Fri, 21 Jan 2005

Cycling again

Seeing I wasn't getting the missing tyres my city bicycle is missing, Kiko gave me a bike that was at his parents' house, and nobody has used in a long time. Thanks!

So I've been cycling again for over a week, and it feels great after 2 months. I had forgotten the amount of freedom an old bicycle can provide. No more caring about how late the Metro will be. No more borrowing my mum's car to go here or there just because when I have to go back there's no more public transport, no more not knowing how much it will take to get to places...

It's simply one of those things you don't really realise you are missing that much until you get back to doing it again, and makes your days a bit more happy.

I need a name for the new bicycle, of course. I will probably stick to something original like the Fletxa daurada, to match the names of her sisters Fletxa verda and Fletxa blanca. If you think giving names to bicycles is silly, well... I won't argue. :)

www.es.debian.org rebuilt

When we moved the Spanish Debian web mirror to a dedicated box, I only thought about the better Internet link, maintenance and resources the mirror would have. I never thought hardware problems would appear soon after we installed the box in the new location.

The move was done back in March or so, AFAICT from the logs in the server. In May, the box crashed for the first time due to some massive SCSI errors in the disk that had the root filesystem. Just rebooting would help it, but some weeks later we would found dmesg full of crap again.

Provided data —
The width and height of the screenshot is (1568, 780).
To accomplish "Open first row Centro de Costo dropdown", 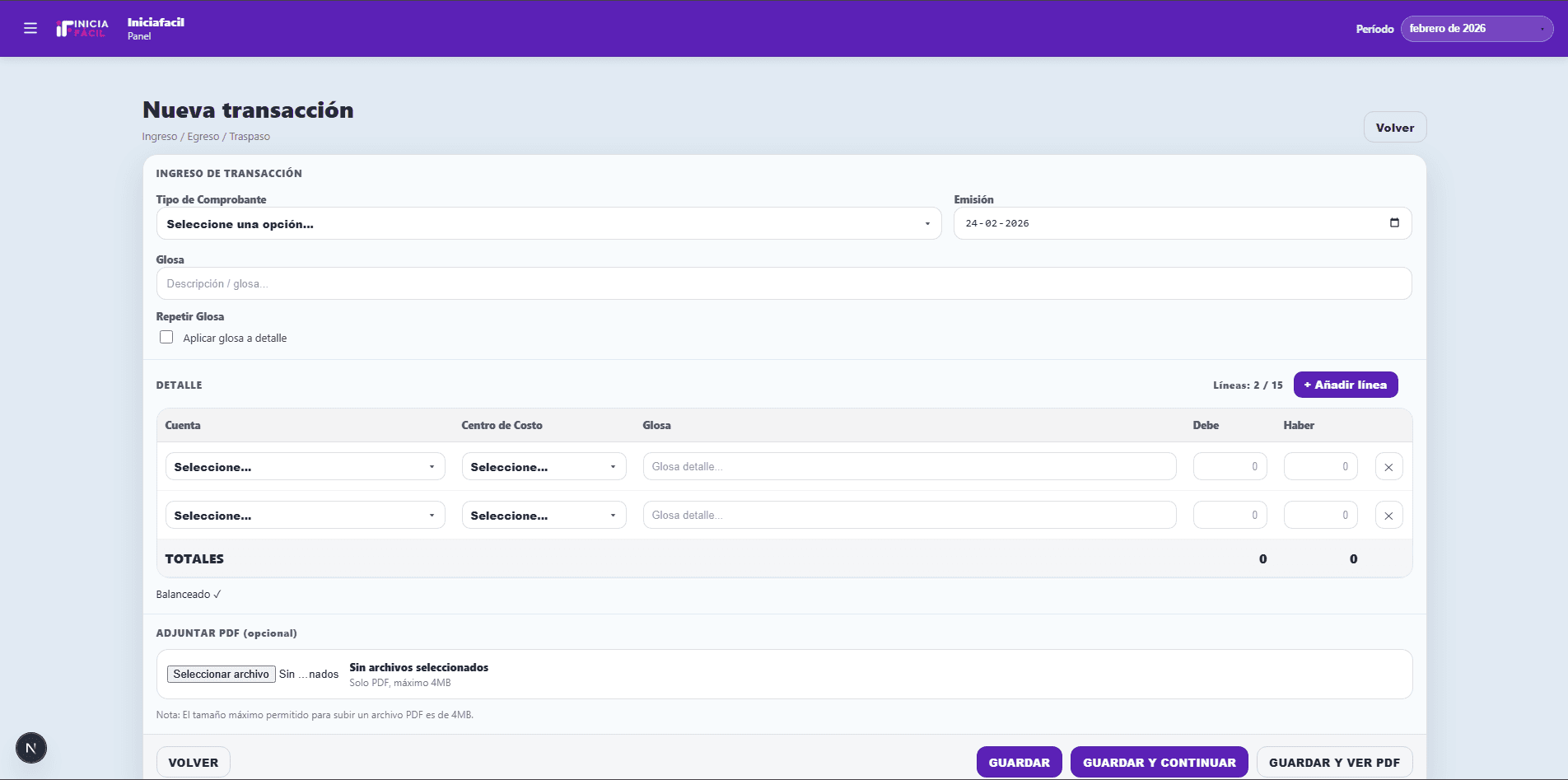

Your objective —
Continue the blog post on cycling and the Spanish Debian mirror from its last sentence. The listing has nothing to do with the blog post on cycling and the Spanish Debian mirror.

Task answer —
Fernando, one of the operators at the University, found out one of the fans had stopped when he opened the box trying to find out what was going on. We thought that might be causing weird stuff, but soon after, I had to go to the computer room to fix it myself, because the damage in the file system was too big.

During that visit, I finally saw the consoles of a few boxes that I had been using for like 8 years... iluso, gong, and other famous ones like tiberio (once the best computer in the University, used to do some Chemistry simulations, IIRC) or cesar (a very big Sun computer, the current best one in València, if I'm not mistaken.

The other day I had to update httpd.conf as requested by the debian-www guys, but as I feared, the box was having problems: apache was running normally (had been for months, thanks to the binaries being in memory), but the filesystem was read only due to the same errors in the disk, so I couldn't modify anything. I tried rebooting, but as expected the box didn't come up.

Today Sergio and I went to the campus, picked up the heavy box and took it back to the zulex to have a closer look outside the freezing University server room. After booting d-i, which is our preferred rescue tool these days, we examined what the disks still had, and with a few spare SCSI drives we started rebuilding the box from scratch.

Not having a Woody CD at the office, we decided it was time to upgrade to Sarge anyway, so we did our first RAID install using Debian Installer. Man, partman just rocks. After the base system was installed, we found our first blocker: lilo-installer apparently didn't know where to install the boot block, and would suggest /dev/md/0, which failed. After a few tries we learned about the raid-specific lilo.conf parametre, and managed to finish up.

Next, the SCSI BIOS was missconfigured, and it didn't boot from the correct SCSI ID. After some thought we realised what was going on and finally I could take the box home to finish up.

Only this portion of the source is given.